Definition
A risk that a pilot accepts during flight planning or operation without any corresponding benefit to safety, mission completion, or training value. In risk management, an unnecessary risk is one that could be removed, reduced, or avoided entirely without compromising the purpose of the flight.
Plain English
A risk you are taking that you don't actually need to take. You could remove it and still complete the flight just as well.
Context Anchor
Seen in risk management and aeronautical decision-making discussions when a pilot decides whether to go, continue, delay, divert, or change the plan.
Derivation
“Unnecessary” means “not needed.” “Risk” comes from older words connected with danger or uncertainty. Together, the phrase points to danger that is not required for the flight’s real purpose.
Why Pilots Care
Accepting unnecessary risk is a leading contributor to preventable general aviation accidents.
Intuition Check
Unnecessary risk does not mean all risk can be removed from flying.

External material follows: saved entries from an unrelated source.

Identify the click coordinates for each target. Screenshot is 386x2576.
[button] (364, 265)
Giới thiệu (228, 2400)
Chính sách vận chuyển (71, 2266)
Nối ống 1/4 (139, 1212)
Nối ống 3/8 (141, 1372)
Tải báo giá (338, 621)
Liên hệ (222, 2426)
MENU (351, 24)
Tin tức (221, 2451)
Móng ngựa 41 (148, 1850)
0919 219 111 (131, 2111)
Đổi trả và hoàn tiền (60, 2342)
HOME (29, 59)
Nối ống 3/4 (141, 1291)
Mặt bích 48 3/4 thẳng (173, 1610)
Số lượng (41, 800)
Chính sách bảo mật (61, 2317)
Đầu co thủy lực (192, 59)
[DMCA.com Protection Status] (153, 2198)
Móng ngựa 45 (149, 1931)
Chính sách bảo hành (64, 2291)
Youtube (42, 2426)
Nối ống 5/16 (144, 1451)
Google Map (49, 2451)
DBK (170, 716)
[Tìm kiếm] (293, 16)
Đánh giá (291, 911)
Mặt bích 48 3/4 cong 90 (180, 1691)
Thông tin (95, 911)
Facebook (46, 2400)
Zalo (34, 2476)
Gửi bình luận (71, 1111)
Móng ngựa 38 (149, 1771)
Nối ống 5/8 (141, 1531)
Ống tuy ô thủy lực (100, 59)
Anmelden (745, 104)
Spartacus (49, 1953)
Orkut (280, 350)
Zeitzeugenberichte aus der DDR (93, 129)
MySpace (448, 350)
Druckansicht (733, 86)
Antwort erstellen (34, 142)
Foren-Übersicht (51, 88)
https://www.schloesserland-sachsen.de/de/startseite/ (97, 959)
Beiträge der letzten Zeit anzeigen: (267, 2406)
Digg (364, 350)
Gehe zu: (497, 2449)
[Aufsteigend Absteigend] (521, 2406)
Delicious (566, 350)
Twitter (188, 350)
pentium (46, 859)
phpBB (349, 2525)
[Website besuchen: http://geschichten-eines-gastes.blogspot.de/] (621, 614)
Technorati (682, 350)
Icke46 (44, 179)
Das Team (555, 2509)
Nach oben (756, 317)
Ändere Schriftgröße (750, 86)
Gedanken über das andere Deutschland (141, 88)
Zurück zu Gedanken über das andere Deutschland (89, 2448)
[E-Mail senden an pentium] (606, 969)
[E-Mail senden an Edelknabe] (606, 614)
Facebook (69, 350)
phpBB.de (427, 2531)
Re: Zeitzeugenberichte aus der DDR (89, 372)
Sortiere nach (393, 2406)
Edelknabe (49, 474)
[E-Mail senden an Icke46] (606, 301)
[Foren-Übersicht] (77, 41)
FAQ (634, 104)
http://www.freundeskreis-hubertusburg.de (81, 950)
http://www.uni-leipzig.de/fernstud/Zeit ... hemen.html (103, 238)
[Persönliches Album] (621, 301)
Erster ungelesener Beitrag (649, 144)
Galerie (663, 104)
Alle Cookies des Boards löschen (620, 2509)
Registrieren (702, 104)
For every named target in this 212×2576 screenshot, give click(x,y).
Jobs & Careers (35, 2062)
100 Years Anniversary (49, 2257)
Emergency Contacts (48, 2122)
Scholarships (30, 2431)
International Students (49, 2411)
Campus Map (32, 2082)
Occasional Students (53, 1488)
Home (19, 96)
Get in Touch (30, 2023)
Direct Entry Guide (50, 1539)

It means the pilot is accepting a danger that is not needed, or that could be lowered by a reasonable choice.
Example Sentence 1
Departing without checking the latest weather briefing introduces an unnecessary risk, since the information is freely available and takes only minutes to review.
Example Sentence 2
By reviewing the NOTAMs and adjusting the departure time, she removed what would have been an unnecessary risk from the flight.